◆ About this exercise ◆
Exact reproduction required: the lines below from the line with "Kancelária (1075, 1783)" to the line with "Odstúpiť od zmluvy tu [button] (1258, 1867)", both ends included, and no others.

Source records
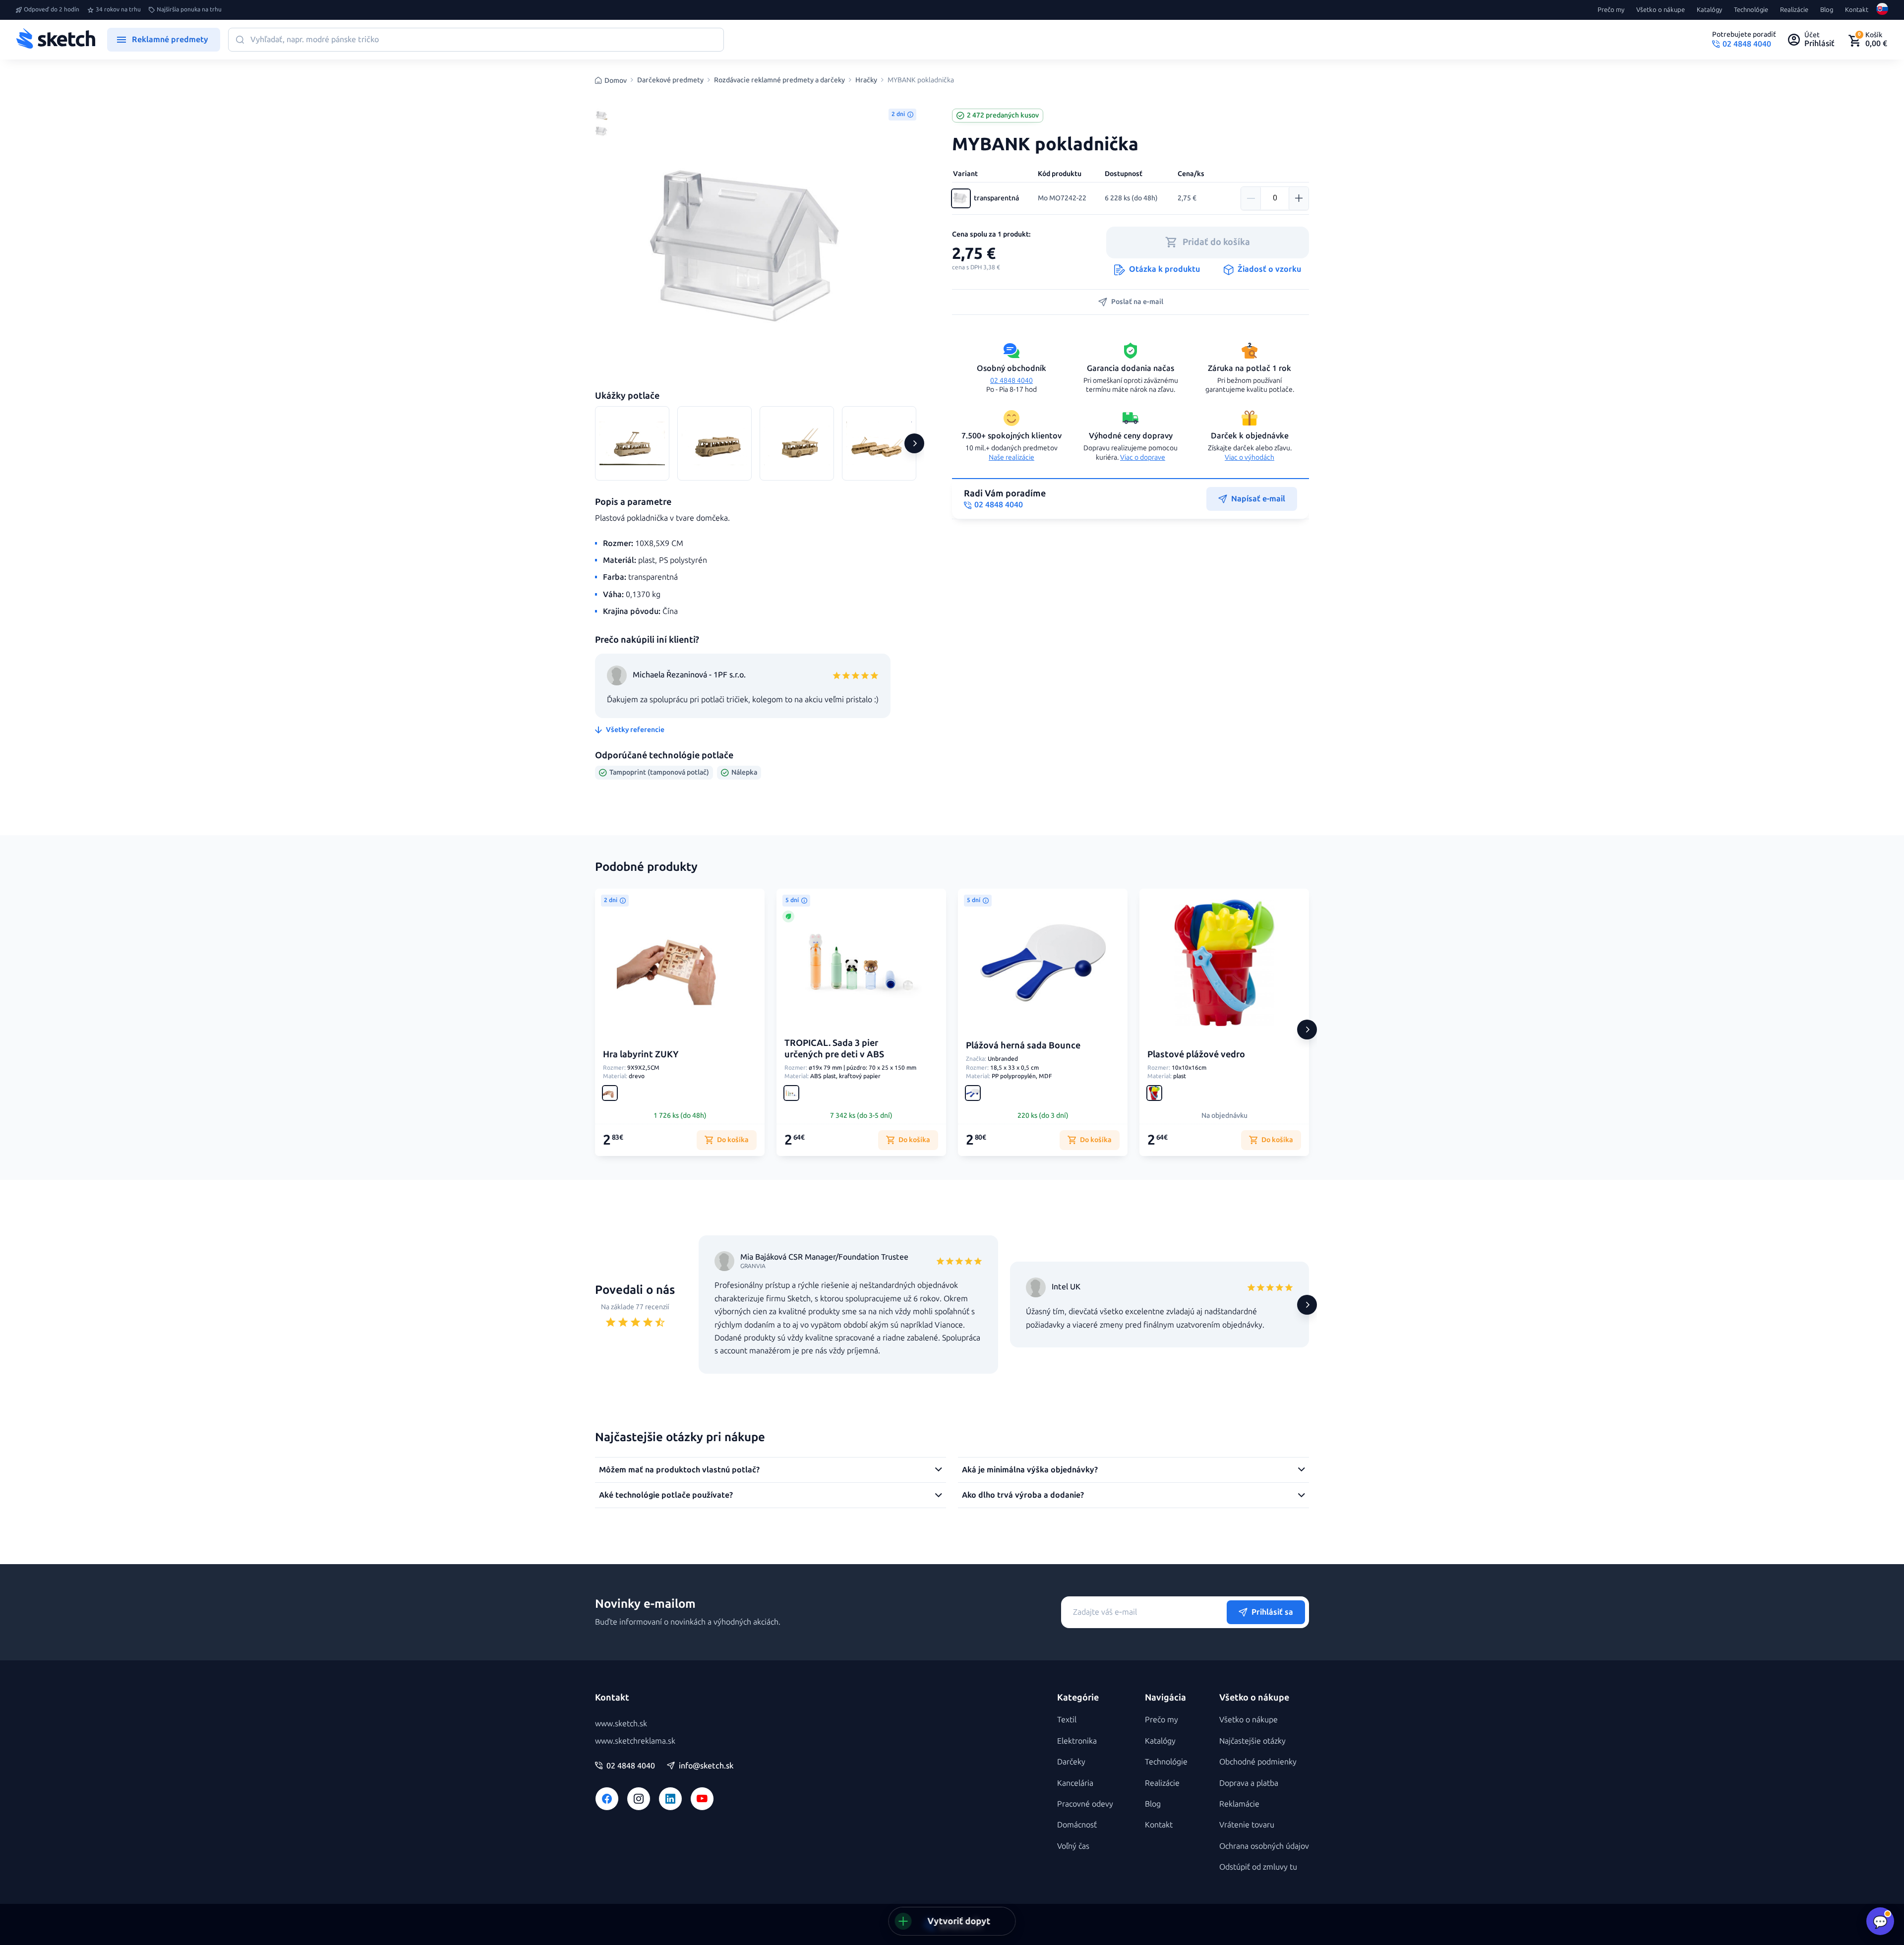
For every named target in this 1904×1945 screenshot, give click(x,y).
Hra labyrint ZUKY (641, 1054)
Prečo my (1611, 9)
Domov (615, 80)
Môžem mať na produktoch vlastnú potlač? (679, 1469)
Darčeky (1071, 1761)
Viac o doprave (1142, 457)
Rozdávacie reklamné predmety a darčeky (779, 80)
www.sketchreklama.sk (635, 1741)
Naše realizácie (1011, 457)
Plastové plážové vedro (1196, 1054)
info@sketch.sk (706, 1766)
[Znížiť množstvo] (1251, 198)
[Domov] (55, 39)
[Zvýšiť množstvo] (1299, 198)
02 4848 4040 (1011, 380)
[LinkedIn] (670, 1799)
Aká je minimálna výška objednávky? (1030, 1469)
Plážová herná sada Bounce (1023, 1045)
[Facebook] (607, 1799)
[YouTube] (702, 1799)
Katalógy (1709, 9)
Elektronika (1077, 1741)
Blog (1826, 9)
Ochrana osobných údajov (1264, 1846)
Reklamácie (1239, 1804)
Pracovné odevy (1085, 1804)
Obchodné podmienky (1258, 1761)
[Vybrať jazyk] (1882, 10)
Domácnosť (1077, 1824)
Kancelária (1075, 1783)
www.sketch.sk (621, 1723)
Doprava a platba (1248, 1783)
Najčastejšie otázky (1252, 1741)
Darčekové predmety (670, 80)
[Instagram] (639, 1799)
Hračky (866, 80)
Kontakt (1856, 9)
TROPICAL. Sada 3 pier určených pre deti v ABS (834, 1048)
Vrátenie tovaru (1246, 1824)
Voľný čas (1073, 1846)
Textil (1066, 1719)
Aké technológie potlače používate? (666, 1495)
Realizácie (1794, 9)
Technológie (1751, 9)
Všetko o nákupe (1660, 9)
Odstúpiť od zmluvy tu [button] (1258, 1867)
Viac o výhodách (1249, 457)
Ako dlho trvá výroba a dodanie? (1023, 1495)
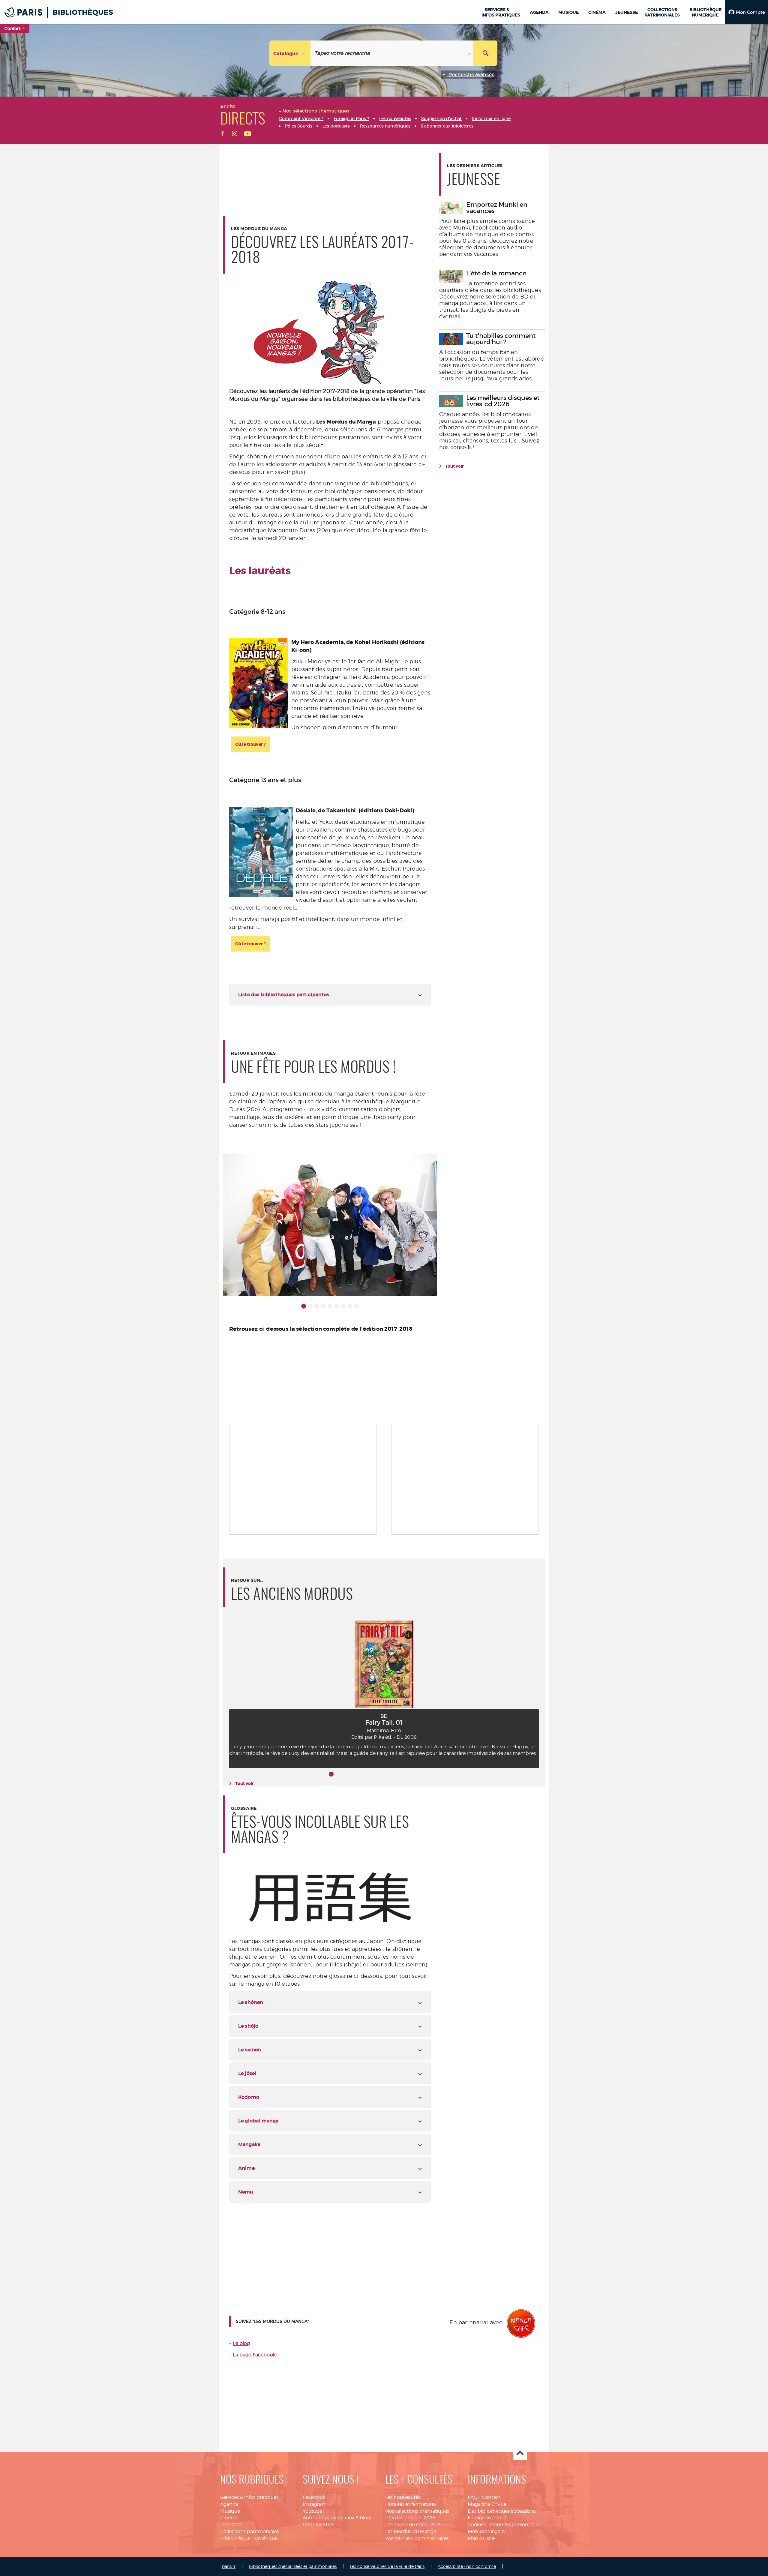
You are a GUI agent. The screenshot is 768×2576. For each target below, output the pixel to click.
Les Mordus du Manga (410, 2531)
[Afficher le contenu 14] (417, 1774)
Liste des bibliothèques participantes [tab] (283, 994)
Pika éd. (383, 1737)
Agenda (229, 2504)
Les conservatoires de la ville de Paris (387, 2566)
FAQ (473, 2497)
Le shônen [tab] (250, 2002)
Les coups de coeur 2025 (413, 2524)
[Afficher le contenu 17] (436, 1774)
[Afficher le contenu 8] (349, 1306)
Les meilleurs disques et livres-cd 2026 (503, 401)
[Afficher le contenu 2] (310, 1306)
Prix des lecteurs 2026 (410, 2518)
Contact (491, 2497)
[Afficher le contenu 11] (397, 1774)
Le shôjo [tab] (248, 2026)
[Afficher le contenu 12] (403, 1774)
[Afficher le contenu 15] (423, 1774)
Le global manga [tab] (258, 2121)
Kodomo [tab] (248, 2097)
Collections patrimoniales (249, 2531)
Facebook (314, 2497)
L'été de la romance (496, 273)
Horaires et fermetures (410, 2504)
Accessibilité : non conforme (467, 2566)
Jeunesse (230, 2524)
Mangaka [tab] (249, 2144)
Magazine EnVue (487, 2504)
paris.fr (229, 2566)
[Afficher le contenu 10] (390, 1774)
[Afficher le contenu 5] (330, 1306)
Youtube (312, 2511)
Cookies (477, 2524)
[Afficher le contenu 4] (323, 1306)
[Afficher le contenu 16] (430, 1774)
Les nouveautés (402, 2497)
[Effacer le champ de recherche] (470, 53)
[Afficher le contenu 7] (343, 1306)
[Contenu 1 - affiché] (303, 1306)
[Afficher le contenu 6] (336, 1306)
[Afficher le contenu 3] (316, 1306)
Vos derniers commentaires (417, 2538)
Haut (520, 2453)
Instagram (315, 2504)
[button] (746, 12)
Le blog (241, 2343)
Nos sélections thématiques (417, 2511)
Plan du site (481, 2538)
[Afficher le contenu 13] (410, 1774)
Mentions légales (487, 2531)
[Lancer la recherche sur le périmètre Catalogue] (485, 53)
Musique (230, 2511)
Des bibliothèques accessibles (502, 2511)
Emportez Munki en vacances (496, 208)
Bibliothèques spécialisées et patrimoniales (293, 2566)
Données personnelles (516, 2524)
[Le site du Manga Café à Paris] (521, 2323)
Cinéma (229, 2518)
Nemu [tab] (245, 2192)
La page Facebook (254, 2355)
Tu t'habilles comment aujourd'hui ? (501, 339)
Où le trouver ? (250, 744)
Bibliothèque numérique (249, 2538)
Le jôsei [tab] (247, 2073)
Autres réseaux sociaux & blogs (337, 2518)
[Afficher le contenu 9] (356, 1306)
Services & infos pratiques (249, 2497)
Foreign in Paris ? (487, 2518)
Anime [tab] (246, 2168)
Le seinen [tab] (249, 2050)
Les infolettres (318, 2524)
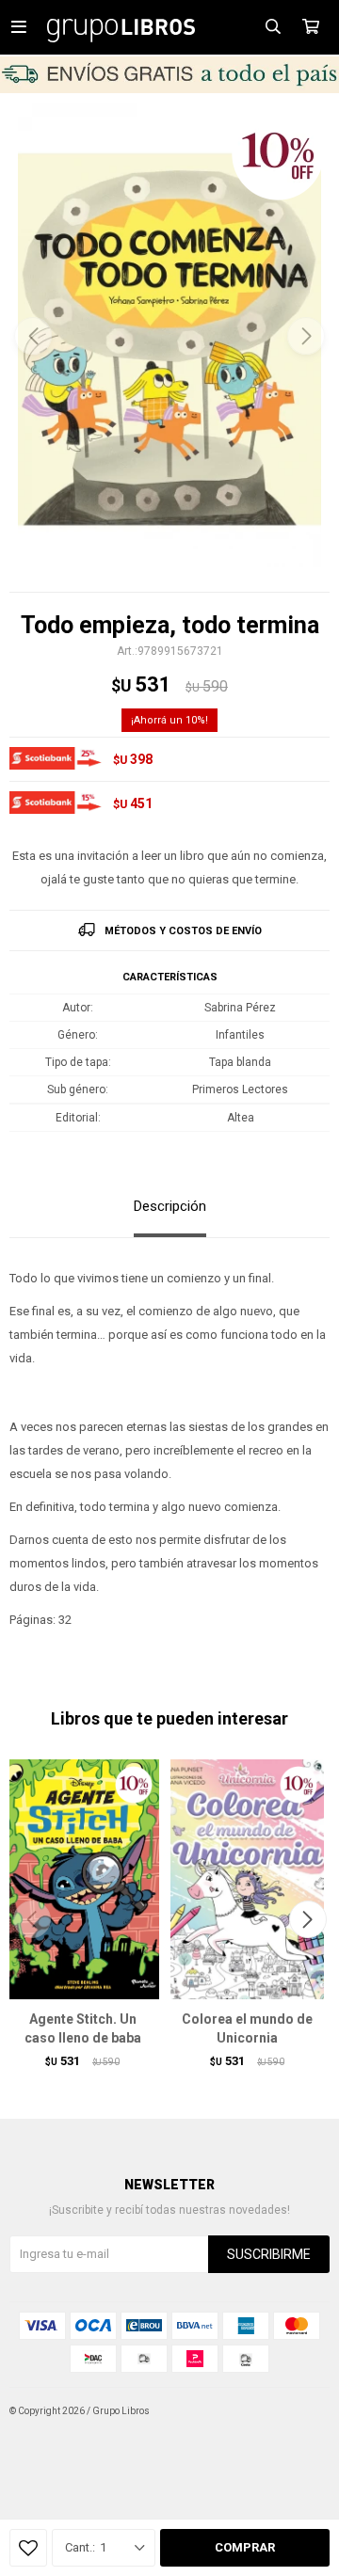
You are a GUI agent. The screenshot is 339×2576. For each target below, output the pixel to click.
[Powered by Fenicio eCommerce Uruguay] (301, 2411)
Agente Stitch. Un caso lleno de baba (82, 2028)
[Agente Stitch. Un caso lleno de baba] (82, 1878)
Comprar (245, 2547)
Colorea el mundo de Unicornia (247, 2028)
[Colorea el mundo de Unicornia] (247, 1878)
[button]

◆ Answer to this problem ◆
Kancelária (1075, 1783)
www.sketch.sk (621, 1723)
Doprava a platba (1248, 1783)
Najčastejšie otázky (1252, 1741)
Darčekové predmety (670, 80)
[Instagram] (639, 1799)
Hračky (866, 80)
Kontakt (1856, 9)
TROPICAL. Sada 3 pier určených pre deti v ABS (834, 1048)
Vrátenie tovaru (1246, 1824)
Voľný čas (1073, 1846)
Textil (1066, 1719)
Aké technológie potlače používate? (666, 1495)
Realizácie (1794, 9)
Technológie (1751, 9)
Všetko o nákupe (1660, 9)
Odstúpiť od zmluvy tu [button] (1258, 1867)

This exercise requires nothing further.